The for-profit corporation as religious adherent is another matter entirely. This is not what Congress had in mind in writing the Religious Freedom Restoration Act (RFRA), the law at the heart of Tuesday’s arguments. 

But where to draw the line on corporate personhood is just one of the slippery slopes these cases pose. The other involves what religious claims to respect and how to balance competing needs. 

Justice Sonia Sotomayor pressed this issue a mere 42 words into Clement’s argument: What about employers religiously opposed to vaccines? Or blood transfusions?

Justice Elena Kagan predicted that under Clement’s approach, giving extreme deference to employers’ free exercise claims, “You would see religious objectors come out of the woodwork with respect to all of these laws.” 

This is where the issue of employees’ rights comes in — and it’s why Solicitor General Donald Verrilli put so much emphasis on “the problems of inviting the kinds of claims that are predictably going to impose harms on third parties.”

Siding with the companies, suggested Justice Anthony Kennedy, who is apt to hold the deciding vote, “is allowing the employer to put the employee in a disadvantageous position. The employee may not agree with these religious beliefs of the employer. [Do] the religious beliefs just trump?”

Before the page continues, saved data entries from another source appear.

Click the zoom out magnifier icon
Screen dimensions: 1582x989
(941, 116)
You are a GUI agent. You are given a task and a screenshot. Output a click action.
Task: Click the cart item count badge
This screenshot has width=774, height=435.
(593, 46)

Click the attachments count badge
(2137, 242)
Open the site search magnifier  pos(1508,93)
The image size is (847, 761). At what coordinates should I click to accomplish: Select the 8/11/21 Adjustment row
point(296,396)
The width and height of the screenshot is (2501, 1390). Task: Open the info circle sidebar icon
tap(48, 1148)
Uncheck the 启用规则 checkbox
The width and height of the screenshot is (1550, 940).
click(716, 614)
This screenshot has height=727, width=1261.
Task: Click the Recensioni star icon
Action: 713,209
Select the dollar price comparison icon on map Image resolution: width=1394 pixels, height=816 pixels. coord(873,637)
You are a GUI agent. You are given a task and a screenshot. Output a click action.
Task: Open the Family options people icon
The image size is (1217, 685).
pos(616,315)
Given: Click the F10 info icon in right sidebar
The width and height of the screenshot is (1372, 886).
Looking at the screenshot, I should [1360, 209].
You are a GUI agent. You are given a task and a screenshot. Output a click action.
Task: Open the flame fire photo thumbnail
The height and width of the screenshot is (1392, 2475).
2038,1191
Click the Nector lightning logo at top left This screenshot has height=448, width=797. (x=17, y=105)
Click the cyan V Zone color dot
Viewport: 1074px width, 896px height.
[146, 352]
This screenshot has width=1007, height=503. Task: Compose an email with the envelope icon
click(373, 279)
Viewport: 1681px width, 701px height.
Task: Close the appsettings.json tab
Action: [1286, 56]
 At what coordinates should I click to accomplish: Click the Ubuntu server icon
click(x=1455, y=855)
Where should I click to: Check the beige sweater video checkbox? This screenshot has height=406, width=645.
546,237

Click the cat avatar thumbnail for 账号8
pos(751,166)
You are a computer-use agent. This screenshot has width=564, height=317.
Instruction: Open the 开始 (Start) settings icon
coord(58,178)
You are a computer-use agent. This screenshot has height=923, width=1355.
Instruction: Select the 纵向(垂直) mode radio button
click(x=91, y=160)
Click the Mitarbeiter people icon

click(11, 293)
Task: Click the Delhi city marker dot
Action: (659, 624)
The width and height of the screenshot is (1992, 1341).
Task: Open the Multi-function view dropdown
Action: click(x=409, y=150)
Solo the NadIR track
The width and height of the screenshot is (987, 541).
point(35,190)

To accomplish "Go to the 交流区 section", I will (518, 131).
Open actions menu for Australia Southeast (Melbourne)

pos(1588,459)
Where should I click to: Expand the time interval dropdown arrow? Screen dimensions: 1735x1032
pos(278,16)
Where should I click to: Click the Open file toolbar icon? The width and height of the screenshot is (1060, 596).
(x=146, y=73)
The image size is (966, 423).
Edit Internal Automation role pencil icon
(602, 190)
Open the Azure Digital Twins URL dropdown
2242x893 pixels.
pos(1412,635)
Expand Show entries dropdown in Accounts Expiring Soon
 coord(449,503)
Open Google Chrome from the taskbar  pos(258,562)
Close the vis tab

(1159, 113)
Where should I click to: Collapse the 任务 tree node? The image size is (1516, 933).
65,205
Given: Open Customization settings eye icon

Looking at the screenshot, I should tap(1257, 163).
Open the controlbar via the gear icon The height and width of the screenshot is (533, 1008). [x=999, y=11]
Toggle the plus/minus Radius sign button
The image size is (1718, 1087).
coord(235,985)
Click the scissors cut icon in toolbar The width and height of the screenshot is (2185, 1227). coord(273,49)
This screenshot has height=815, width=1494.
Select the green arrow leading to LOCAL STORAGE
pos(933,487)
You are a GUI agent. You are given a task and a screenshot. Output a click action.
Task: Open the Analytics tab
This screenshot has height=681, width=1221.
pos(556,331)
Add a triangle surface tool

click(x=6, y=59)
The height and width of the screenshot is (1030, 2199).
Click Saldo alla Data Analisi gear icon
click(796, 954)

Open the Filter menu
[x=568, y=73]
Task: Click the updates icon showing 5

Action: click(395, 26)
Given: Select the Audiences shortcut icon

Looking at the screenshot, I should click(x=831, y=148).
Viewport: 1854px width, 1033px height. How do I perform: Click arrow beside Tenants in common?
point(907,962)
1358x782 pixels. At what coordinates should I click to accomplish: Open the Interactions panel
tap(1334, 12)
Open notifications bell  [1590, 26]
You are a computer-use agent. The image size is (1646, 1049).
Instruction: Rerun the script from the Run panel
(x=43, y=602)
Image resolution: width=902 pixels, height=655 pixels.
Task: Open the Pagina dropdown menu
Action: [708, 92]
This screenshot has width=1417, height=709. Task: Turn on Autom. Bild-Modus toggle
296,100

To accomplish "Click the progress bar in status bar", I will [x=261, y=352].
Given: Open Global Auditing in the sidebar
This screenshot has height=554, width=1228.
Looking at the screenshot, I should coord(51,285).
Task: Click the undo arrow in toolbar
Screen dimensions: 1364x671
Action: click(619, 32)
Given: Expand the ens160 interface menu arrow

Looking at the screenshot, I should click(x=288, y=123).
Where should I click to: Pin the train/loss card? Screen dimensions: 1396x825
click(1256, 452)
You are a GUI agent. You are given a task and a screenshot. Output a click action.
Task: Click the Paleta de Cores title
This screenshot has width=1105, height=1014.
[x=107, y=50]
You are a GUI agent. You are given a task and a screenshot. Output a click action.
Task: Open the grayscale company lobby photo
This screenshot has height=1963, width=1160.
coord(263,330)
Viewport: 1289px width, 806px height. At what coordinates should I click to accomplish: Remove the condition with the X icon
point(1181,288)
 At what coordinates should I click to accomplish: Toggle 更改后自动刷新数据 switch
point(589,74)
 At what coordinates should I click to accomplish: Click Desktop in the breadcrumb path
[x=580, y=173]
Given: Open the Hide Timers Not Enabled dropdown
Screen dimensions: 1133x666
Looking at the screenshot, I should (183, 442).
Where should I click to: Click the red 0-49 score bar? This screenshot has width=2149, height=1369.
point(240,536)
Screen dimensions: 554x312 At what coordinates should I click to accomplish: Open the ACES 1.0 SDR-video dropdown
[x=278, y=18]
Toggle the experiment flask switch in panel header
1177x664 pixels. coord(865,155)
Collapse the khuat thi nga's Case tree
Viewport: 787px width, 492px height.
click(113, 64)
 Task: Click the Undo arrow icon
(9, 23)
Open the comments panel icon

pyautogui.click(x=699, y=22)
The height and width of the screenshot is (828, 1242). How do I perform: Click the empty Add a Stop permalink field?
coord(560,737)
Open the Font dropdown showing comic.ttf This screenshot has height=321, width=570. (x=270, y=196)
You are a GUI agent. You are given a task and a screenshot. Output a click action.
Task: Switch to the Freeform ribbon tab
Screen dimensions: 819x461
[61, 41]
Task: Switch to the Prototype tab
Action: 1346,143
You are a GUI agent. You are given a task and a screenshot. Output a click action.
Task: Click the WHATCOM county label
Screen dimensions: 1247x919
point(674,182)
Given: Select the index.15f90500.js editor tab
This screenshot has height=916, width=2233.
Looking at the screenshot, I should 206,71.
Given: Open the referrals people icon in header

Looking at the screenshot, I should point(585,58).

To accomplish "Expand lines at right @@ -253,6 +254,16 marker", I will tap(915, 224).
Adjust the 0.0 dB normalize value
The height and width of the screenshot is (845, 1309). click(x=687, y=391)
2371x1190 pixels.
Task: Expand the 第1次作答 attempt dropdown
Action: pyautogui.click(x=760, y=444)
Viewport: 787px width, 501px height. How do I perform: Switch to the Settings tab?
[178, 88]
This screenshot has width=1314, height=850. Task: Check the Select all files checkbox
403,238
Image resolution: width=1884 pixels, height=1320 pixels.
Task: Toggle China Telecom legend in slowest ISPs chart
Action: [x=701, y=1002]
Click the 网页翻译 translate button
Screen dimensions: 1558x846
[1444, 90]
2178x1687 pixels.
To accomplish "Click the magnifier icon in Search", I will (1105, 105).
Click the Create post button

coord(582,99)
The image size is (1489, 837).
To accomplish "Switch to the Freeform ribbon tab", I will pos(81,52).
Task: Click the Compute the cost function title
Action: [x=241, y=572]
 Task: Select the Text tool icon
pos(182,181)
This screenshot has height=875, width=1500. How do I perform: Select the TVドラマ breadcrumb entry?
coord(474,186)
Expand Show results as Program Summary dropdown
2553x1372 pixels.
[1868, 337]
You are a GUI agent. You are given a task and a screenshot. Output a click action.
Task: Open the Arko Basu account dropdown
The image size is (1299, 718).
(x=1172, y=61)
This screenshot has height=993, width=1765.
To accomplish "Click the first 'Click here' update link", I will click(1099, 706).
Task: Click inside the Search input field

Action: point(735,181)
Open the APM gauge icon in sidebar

Hobby Lobby and Conestoga Wood Specialties complain only about particular forms of contraception. What happens when company after company balks at providing any contraceptive coverage? What happens when they decline to provide spousal benefits in jurisdictions that recognize same-sex marriage? 
The Court needs to rule against these corporations.  I for one am sick and tired of Christofascists demanding special rights and the right to inflict their beliefs on others.  If a corporation is going to sell products to the general public and hire employees from the general public, then their religious beliefs have no place in the mix.  No more deference to claimed religious belief and no more special rights for far right Christians.